Es otoño y los árboles se disponen a soñar que lloverá en el desierto. Es otoño, yo escribo, pienso en ti y escucho una canción que me hace olvidar lo que no tiene sentido.
Chuff!!
8 zenyzas:
Pues tendremos que dar gracias al otoño y a los árboles por leerte de nuevo, si tú escribes, yo leo.
Los sueños y los recuerdos nos nutren, para bien o para mal... pero también la esperanza.
Un abrazo, Zen,
Chuff!!
llega el Otoño y la lluvia adorna los reflejos del sol
Siempre hace falta tiempo... el otoño pasara y seguiremos esperanzados. La primavera volvera a mostrarnos todo de otra forma.
Saludos almendrados ;)
Yo, como seguro que también Gloria o Ana... y muchos más... respiramos, algo mejor cuando terminamos de leerte, no importa sobre que escribas, qué también!
Aunque sepamos bien, que para esto, como para todo... siempre hay un final.

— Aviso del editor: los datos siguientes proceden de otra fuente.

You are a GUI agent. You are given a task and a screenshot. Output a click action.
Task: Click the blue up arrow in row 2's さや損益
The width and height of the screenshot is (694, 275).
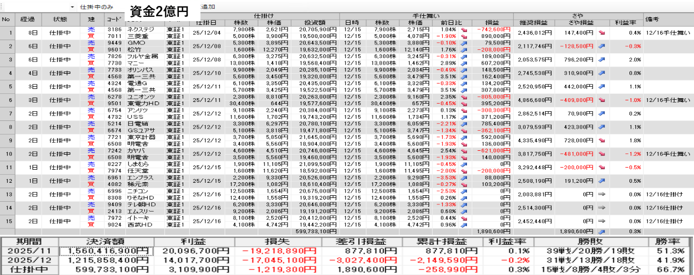click(x=602, y=47)
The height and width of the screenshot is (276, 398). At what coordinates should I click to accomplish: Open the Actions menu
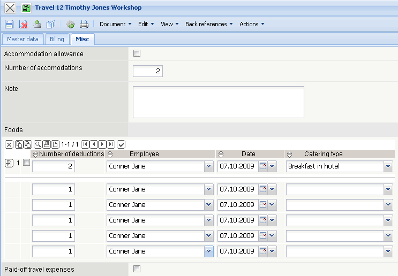(252, 24)
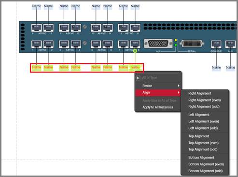This screenshot has width=238, height=177.
Task: Click the green connector handle below port 8
Action: point(135,51)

Esperemos que también para la crueldad y el despropósito. Hoy, quiero creerlo y me alegra saber que somos más.
Un abrazo.
Otoño. Una canción de Cohen, triste como todas las suyas. Caen las hojas en el bosque de castaños mientras te leo. En algún lado hay júbilo. En otro, lágrimas.

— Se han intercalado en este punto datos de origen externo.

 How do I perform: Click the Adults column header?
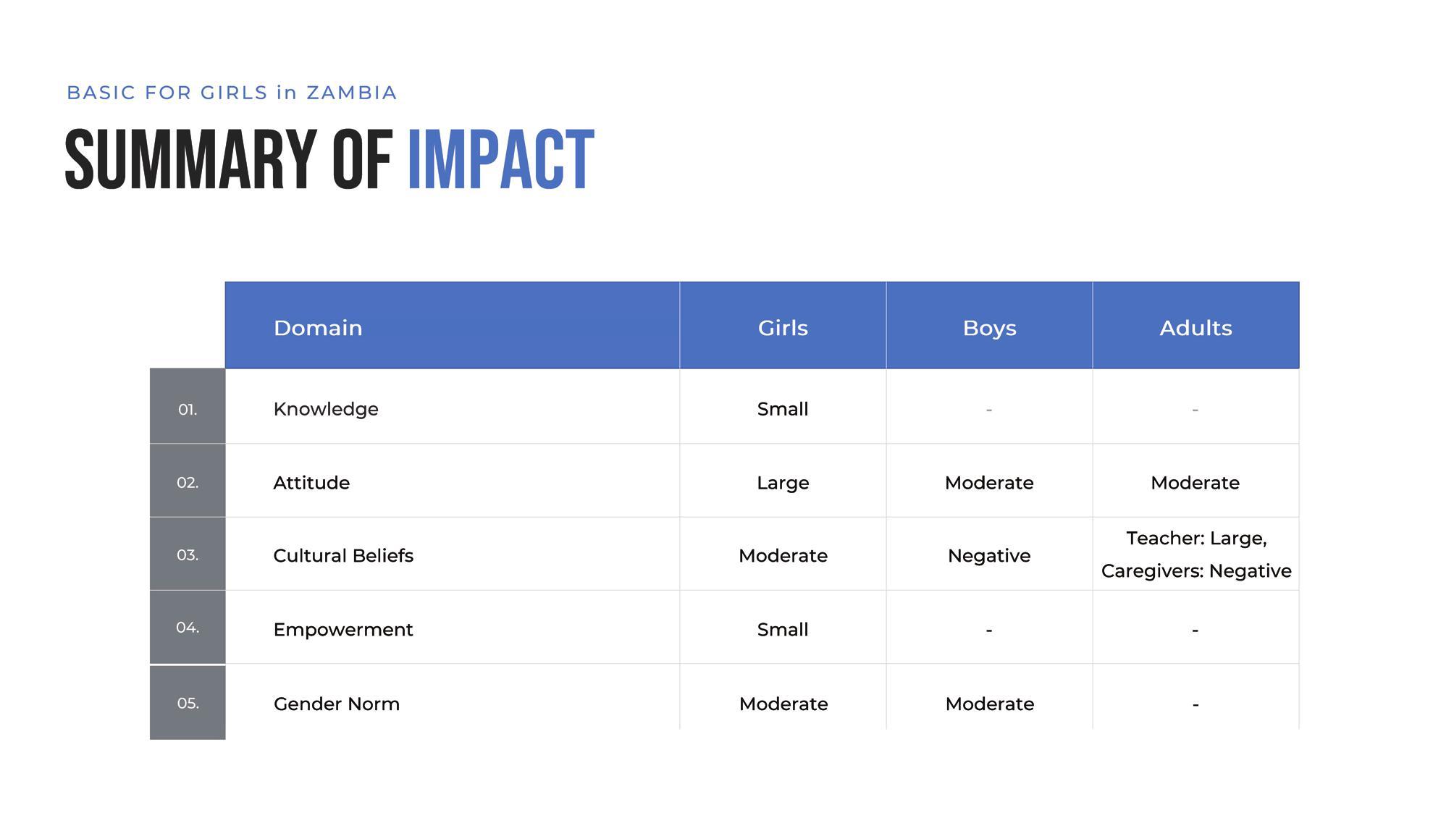(x=1195, y=326)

Ni idea tienes de la alegría que me da cada vez que escribes y nos lo ofreces. Es que me encantas, Zeny, bien lo sabes, y no me importa repetírtelo.
Montón de besos
No sabéis lo que agradezco vuestros comentarios. Gracias. Y Chuff!!
Los recuerdos nos acompañaran allá donde vayamos, los buenos y los no tan buenos.
Hoy ya se nota el Otoño, tus palabras me han cautivado. Esta noche huele a lluvia...
Un placer, leerte!
No sabes lo que agradecemos tus "ashes"... Chuff!!